**PROBLEMS TO SOLVE**:
[a] List every speed figure given in the comments on speed enforcement below.
[b] According to the comments on speed enforcement, British black spot statistics say redesigning a black spot can reduce serious incidents by how much?

**TEXT EXCERPT**:
    driver behaviour. The present regime re enforces cynicism and just puts
    many good drivers offside. Also a bit of training for highway patrol officers
    to ensure they act in a respectful and professional manner at all times
    maybe body cameras on a national basis
    have a great new year and ride safe

  4. This makes me so glad not to be in Australia. I’m sick to death of Australia flogging the dead horse and scamming the public on false pretences.

    If speeding was a major killer, every German would be dead here with unlimited speed limits allowed and even in the places that are not, FAR FAR more leniency than Australia. People casually cruise at 120kph in an 80kph zone and zero crashes. Even cruise past police. The difference is driving fast and driving dangerously. Australia puts both in one category. Completely uneducated fools the government are.

  5. British black spot statistics say that a speed camera can reduce serious incidents by upto four percent but redesigning the black spot can reduce serious incidents by thirty percent or more. So when used appropriately speed enforcement can have a very minor beneficial effect on statistics. However due to the easy revenue speed enforcement can generate appropriate use of speed enforcement is a very rare thing.
    It is now probable that any theoretical safety benefits have long been lost too the extent that the extra fatalities and associated costs caused by the over enforcement of speed limits actually now cost more than the revenue raised. There is now too much evidence to ignore the fact that removing speed restrictions on major roads and highways actually reduces the number of fatalities not increase them as some nannies fear.

  6. Guys – think about it. Speed is *always* a factor.

    If the vehicle was stationary(not moving, no speed) there would be fewer injuries(unless you drop a stationary bike on yourself).

    It is simple physics – if the speed(velocity) is lower the force of impact is lower, therefore lower injuries. Doesn’t matter what the speed is.

    Ever notice in the “cookie cutter” statements at the scene mention is nearly always made “speed is a leading cause of road trauma” – notice that it doesn’t mention illegal speed, inappropriate speed for conditions, and it doesn’t indicate that the incident would not have occurred if the speed was lower, only that “trauma” would be less. Very safe statement to make, implies that the driver/rider is at fault, but wouldn’t be prejudicial if it came to court.

    1. It is not the speed it’s the impact over about 30km into an immovable object
      and your dead , all the safety gear in the world wont save you.

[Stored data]
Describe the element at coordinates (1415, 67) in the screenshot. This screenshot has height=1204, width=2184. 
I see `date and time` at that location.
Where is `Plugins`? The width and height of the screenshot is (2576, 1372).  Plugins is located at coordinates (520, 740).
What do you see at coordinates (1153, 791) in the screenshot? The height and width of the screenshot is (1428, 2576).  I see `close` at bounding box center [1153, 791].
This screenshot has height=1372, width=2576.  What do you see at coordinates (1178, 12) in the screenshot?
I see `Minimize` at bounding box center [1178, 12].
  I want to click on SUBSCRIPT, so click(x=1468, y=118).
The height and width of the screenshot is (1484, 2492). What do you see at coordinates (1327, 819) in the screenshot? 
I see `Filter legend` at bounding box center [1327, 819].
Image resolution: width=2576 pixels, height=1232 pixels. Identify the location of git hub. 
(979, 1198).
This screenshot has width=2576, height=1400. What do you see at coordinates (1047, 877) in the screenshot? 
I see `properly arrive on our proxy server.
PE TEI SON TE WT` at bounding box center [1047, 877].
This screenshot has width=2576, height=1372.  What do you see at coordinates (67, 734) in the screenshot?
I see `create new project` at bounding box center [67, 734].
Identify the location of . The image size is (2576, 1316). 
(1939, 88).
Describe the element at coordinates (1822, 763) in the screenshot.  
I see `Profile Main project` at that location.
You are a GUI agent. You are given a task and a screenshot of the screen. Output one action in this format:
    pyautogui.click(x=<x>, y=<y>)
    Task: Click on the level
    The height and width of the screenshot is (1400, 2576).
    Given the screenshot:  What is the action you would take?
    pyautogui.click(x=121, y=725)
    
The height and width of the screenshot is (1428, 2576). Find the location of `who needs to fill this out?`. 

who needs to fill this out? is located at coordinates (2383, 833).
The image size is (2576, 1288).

**OUTPUTS BY TASK**:
[a] 120kph, 80kph, and about 30km

[b] By thirty percent or more.